Far from overreaching disruption, Chopra maps out three key opportunities for information technology and innovation in the airline industry; network-effect and platform-based business models such as Uber’s and Alibaba’s; mass personalization at scale of customer service using artificial intelligence and robotics; and a world of operational optimizers in the form of back office bots.

More specifically, he imagines a shift away from customer segmentation, and operational efficiency backed by AI and sensors – while it currently is supported by level one technologies. “To get a flight to depart on time, there are a number of processes that need to work in sync mode, from boarding the crew to cleaning the aircraft. The question is: can we deploy autonomous machine learning algorithms to optimize these assets?”

The real deals

Challenges aside, real developments are unfolding in the aviation tech space out of the UAE. ADGM’s foray into specialist services for the acquisition, use and financing of aircraft equipment shows serious commitment to advancing this space.

Emirates and GE’s Intelak partnership this month selected four startups that address crucial consumer journey pain points. They will now undergo a four month incubation program. Emirates has also partnered with Oxford University in the UK and Carnegie Mellon in San Francisco, inviting students to come up with MVPs (minimum viable products) across its business units. It has recently run a pilot with Microsoft Datascience on an optimizer using machine learning, and is working on a blockchain-based concept test with IBM in cargo logistics.
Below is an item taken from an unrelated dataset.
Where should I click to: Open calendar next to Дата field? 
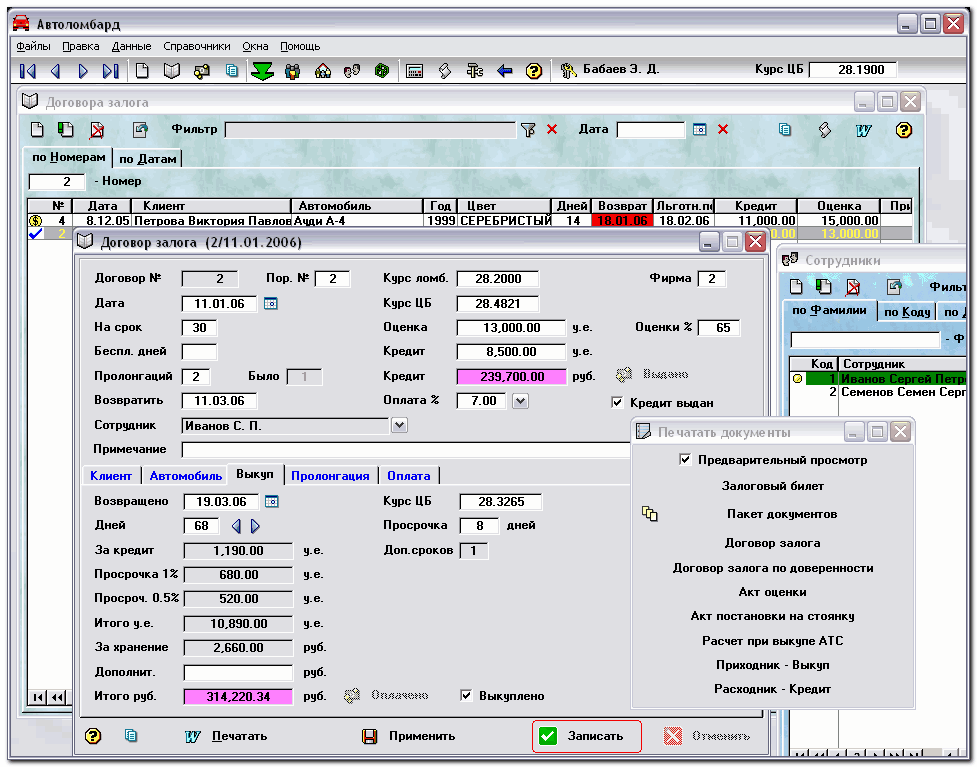tap(270, 303)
Aya Sadder, Intelak's incubator manager, with judges at 2016's first event. (Image via Intelak)

In July 2016, GE Aviation developed in collaboration with FlyDubai an application based on its Predix software platform, which will enable the airline to “minimize aircraft delays, improve pilot operational understanding and manage scheduling and revenues in a real-time setting,” according to a statement. Another partnership has been that with Royal Air Maroc on Fastworks, a program GE introduced in 2014 to decrease long cycles for product development - the concept behind which is to create minimal viable products and launch them into their intended market first, pivot and optimize them second.

Yaghoubi says Airgo Design’s talks with Etihad Airways have been fruitful, and that it is discussing opportunities with Emirates Airlines’ preferred suppliers.  

It will take some time before MENA entrepreneurs think of starting up their own aircrafts or Uberfying aviation. But at the very least, they can start from the ground up.